Society is becoming more conscious of the foods we consume and more interested in understanding the compositions of specific dietary components. This sentiment is driven by the increasing awareness that diet influences our general health, including our microbiome, immune homeostasis, and even cognitive function. At the same time, our capacity to leverage untargeted metabolomics data, where many unidentified mass spectrometry signals are observed, has dramatically increased with the development of computational ecosystems such as GNPS/MassIVE¹. There are now ~150-200 reported biomarkers of food intake², but it has still remained impossible to determine the uniqueness of these molecules across different foods and food groups.

The Mass Spectrometry Search Tool (MASST)³ combined with a reference database of food metabolite data can be a powerful tool to understand the molecular landscape of foods. The MASST tool is a mass spectrometry search engine that identifies all data files in the GNPS/MassIVE untargeted metabolomics repository that contain a spectral match to a query MS/MS spectrum. We created a domain-specific MASST, called foodMASST (https://masst.ucsd.edu/foodmasst), to enable reporting of the search results in the context of foods and beverages (Figure 1a). As of Feb 2021, ~3,500 untargeted metabolomics files from different foods/beverages collected as part of the Global FoodOmics Project⁴ (GFOP) have been deposited in MassIVE, a public mass spectrometry repository. Each food sample includes a classification according to a customized food ontology with additional metadata. FoodMASST utilizes this reference dataset to determine the food/beverage items containing a query spectrum and to contextualize the molecule’s presence across foods. To increase usability by others in the community, we created a web interface to launch searches of known and unknown molecules with user-defined parameters and report the food information associated with the fragmentation data (= MS/MS) matches.

To start a foodMASST job, the parent mass and the MS/MS spectrum details are entered into the web interface. With the cloud based platform GNPS, all results are sharable with provenance and tied to user accounts. Once a job is completed, the results can be navigated through the landing page which displays several links to reports (Figure 1b). To provide additional context automatic spectral library search is performed against more than 30 public spectral libraries in the GNPS/MassIVE ecosystem including GNPS contributed libraries, Human Metabolome Database⁵, all three Massbanks^6–8, and many others (for a list see https://gnps.ucsd.edu/ProteoSAFe/libraries.jsp) to determine if molecules were known. “Dataset matches” navigates to all datasets (and files within those datasets) containing matches to the query spectrum.
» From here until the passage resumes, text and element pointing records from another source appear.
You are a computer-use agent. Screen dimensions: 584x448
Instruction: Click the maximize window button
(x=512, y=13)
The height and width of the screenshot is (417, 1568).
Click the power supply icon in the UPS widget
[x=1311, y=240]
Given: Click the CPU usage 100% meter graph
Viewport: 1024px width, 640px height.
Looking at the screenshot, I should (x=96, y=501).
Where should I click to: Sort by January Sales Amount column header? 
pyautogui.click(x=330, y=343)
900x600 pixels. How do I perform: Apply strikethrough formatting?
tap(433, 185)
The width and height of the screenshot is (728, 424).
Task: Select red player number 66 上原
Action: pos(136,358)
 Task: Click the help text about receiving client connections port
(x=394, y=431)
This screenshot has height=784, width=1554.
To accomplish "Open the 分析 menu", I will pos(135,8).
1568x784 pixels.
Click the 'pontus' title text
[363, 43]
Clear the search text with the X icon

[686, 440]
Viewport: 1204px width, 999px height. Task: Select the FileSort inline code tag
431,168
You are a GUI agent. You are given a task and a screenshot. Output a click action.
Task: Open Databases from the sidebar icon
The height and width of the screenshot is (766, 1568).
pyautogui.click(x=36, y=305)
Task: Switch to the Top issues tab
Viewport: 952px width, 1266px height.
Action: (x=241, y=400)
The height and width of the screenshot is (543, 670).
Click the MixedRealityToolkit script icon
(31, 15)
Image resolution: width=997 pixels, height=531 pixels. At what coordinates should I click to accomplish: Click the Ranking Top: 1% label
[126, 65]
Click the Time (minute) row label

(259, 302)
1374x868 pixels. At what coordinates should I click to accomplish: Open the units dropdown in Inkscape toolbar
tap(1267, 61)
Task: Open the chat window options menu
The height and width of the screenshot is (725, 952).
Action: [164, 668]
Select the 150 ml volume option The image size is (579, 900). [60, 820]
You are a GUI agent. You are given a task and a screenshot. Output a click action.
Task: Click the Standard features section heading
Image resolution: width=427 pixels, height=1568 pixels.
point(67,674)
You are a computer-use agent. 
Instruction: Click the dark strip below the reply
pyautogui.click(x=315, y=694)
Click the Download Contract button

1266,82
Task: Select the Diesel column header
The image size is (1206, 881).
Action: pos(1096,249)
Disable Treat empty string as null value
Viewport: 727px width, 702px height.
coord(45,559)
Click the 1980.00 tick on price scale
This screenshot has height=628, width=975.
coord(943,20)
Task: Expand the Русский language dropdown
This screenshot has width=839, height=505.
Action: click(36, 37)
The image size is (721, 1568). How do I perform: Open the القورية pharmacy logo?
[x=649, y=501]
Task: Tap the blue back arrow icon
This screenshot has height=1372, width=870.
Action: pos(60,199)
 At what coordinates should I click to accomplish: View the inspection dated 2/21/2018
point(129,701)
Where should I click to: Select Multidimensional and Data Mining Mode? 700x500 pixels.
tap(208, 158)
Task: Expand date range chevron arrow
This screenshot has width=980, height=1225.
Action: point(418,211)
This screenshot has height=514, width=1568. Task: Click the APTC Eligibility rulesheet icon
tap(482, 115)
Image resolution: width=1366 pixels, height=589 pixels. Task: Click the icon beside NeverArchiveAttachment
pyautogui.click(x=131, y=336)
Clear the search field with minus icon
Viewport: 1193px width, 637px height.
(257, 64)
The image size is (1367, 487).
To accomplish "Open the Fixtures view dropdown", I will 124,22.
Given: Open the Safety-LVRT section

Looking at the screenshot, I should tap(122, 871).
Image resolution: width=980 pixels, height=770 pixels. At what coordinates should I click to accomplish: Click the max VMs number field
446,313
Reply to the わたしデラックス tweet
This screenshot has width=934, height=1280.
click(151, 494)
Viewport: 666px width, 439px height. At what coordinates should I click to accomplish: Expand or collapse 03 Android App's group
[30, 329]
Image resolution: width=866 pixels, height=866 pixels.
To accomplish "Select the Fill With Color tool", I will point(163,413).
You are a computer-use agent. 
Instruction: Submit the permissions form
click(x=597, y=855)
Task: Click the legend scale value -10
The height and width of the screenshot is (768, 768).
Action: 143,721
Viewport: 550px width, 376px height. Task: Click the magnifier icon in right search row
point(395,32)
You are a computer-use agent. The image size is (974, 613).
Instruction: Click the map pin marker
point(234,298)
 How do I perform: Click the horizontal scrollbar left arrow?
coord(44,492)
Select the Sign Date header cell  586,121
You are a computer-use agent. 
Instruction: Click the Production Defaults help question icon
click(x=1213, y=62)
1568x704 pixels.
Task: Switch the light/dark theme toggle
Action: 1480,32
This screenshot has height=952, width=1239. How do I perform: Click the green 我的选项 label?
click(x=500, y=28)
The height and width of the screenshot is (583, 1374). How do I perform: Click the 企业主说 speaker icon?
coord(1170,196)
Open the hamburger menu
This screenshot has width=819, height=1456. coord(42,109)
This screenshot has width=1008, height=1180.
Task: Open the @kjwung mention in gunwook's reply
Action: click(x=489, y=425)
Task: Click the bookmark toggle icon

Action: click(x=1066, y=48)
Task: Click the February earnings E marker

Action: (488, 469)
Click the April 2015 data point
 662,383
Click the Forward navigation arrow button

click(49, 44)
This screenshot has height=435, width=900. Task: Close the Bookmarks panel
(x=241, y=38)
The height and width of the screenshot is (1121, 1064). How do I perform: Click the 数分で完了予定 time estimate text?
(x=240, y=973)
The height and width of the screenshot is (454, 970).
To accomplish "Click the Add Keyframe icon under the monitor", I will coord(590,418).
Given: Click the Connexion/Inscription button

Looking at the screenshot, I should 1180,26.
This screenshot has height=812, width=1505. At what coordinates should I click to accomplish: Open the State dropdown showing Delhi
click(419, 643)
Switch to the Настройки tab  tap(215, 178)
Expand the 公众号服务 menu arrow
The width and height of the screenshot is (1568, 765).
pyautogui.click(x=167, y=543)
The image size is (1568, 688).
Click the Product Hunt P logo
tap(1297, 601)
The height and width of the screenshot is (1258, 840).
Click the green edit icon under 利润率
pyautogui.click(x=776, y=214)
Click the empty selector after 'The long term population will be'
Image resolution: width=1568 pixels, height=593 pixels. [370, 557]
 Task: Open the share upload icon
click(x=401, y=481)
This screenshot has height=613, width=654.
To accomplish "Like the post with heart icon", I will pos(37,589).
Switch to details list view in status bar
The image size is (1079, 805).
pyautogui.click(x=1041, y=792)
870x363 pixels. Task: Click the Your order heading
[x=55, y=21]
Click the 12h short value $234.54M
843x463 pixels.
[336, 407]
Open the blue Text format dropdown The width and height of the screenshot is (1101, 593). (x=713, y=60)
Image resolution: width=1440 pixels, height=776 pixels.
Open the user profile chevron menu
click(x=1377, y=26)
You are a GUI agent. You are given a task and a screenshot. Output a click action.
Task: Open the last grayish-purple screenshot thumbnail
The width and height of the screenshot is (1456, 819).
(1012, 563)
Reports specific to foodMASST can be found under “Foodomics Specific Analysis”. For each category in the food ontology, the proportion of matches are reported in “View Foodomics Specific Molecules” and visualized in “View Interactive Tree”. Metadata associated with the matching foods is reported in “View Matched Files”. For example, when the MS/MS spectrum for domoic acid, a potent neurotoxin from dinoflagellate blooms in the ocean⁹, was searched (see data availability for job link), the only two matches obtained were associated with seafood - freshly caught mackerel (Figure 1c).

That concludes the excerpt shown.